Recorded data
---
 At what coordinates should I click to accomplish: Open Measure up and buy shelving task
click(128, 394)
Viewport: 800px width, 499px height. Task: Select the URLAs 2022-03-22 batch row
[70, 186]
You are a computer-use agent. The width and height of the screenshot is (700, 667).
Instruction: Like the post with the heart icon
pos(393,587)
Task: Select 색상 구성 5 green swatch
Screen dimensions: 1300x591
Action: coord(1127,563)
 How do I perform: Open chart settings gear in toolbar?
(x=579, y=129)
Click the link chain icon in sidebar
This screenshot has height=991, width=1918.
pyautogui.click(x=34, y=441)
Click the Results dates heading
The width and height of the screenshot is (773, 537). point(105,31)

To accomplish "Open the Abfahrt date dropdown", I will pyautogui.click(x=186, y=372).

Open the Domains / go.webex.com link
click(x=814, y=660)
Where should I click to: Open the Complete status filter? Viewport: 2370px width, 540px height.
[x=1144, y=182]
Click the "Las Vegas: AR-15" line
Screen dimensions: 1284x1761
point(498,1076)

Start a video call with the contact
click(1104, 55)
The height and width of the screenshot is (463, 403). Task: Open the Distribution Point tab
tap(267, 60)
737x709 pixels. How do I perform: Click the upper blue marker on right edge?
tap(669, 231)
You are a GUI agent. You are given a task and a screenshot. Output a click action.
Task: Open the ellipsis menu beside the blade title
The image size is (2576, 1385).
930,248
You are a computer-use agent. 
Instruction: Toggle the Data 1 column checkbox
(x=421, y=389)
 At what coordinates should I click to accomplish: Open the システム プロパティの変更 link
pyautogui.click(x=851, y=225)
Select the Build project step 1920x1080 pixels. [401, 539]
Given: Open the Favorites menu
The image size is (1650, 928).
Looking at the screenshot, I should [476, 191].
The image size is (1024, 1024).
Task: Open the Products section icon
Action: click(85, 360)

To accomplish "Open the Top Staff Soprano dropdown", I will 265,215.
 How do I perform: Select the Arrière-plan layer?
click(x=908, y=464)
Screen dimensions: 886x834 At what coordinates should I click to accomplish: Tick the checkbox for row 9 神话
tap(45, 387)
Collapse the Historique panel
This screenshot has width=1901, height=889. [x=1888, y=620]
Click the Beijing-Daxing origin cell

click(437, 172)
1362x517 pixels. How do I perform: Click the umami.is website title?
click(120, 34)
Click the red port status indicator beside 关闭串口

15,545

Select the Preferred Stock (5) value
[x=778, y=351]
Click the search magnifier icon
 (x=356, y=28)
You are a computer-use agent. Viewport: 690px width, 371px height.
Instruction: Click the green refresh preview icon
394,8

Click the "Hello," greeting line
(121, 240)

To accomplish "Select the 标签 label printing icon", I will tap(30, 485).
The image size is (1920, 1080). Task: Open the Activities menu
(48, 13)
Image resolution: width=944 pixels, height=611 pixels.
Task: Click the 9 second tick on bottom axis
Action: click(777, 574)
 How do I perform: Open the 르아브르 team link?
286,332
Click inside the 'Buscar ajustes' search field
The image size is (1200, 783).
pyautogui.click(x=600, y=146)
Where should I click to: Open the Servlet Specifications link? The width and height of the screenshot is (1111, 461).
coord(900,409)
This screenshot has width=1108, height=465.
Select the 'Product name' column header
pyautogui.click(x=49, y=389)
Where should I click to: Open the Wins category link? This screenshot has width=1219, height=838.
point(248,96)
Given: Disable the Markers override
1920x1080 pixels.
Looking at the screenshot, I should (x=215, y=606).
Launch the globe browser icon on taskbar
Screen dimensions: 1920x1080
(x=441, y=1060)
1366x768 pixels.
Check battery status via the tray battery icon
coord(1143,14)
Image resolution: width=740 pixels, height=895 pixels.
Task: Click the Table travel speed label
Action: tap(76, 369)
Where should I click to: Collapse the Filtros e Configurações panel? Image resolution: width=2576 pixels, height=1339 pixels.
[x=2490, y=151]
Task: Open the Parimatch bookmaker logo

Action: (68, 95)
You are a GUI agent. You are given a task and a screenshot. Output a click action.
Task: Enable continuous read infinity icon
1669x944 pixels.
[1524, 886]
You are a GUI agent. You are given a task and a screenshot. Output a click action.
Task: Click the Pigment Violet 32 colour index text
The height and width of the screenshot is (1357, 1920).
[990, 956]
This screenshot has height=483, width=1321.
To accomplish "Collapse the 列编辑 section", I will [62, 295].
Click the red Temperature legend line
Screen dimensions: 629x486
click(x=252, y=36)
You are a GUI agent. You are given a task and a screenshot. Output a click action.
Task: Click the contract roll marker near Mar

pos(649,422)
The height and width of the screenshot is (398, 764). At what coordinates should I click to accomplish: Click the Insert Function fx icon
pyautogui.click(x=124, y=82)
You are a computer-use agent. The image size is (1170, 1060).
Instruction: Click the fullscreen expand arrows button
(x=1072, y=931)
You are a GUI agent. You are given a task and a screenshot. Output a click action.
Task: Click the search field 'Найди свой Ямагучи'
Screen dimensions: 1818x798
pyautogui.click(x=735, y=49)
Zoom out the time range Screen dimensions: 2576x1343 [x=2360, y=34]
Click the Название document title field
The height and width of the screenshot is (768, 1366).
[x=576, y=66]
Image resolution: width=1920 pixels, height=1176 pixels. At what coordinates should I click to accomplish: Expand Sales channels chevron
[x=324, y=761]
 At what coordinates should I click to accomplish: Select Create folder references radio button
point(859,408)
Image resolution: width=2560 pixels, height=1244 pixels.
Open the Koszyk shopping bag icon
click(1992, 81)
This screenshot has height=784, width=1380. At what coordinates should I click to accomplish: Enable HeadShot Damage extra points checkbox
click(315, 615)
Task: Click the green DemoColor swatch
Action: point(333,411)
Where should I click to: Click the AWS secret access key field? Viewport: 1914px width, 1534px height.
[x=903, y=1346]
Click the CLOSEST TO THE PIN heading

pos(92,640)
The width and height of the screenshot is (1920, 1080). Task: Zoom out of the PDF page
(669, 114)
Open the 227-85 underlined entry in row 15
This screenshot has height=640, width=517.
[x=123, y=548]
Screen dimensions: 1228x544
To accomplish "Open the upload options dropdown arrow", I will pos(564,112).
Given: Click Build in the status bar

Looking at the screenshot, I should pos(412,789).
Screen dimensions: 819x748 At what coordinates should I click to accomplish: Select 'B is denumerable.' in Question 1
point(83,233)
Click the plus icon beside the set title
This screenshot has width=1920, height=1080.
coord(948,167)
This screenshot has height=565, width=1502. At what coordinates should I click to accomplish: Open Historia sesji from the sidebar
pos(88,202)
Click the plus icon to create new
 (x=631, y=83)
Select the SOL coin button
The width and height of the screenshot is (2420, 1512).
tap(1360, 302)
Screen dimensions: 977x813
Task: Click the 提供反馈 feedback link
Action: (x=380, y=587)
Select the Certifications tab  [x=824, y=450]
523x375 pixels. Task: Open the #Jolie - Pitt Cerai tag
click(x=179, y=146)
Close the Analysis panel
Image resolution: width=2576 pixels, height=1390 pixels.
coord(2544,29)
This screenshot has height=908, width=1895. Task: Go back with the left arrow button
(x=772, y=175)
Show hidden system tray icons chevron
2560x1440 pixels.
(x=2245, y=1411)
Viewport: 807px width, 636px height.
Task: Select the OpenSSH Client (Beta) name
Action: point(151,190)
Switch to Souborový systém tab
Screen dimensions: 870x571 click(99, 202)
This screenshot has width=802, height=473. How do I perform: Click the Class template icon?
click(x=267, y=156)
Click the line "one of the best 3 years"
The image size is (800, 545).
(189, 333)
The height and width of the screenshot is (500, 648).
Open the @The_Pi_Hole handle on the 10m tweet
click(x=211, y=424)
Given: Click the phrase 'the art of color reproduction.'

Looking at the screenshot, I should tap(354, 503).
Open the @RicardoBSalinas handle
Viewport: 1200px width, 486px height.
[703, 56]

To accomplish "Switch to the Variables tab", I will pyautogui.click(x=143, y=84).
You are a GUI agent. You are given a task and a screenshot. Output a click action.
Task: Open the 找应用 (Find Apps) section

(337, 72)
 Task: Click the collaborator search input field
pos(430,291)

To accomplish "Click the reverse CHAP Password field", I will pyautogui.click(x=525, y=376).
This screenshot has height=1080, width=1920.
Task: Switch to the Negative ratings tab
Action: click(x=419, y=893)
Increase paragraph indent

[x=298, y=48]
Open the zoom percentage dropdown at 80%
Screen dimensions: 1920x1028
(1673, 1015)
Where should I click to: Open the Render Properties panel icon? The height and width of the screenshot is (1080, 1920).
---
*Aim of the task*: Gather every line of the listing above that contains the string "sidebar".

*Response*:
Click the link chain icon in sidebar
This screenshot has height=565, width=1502. At what coordinates should I click to accomplish: Open Historia sesji from the sidebar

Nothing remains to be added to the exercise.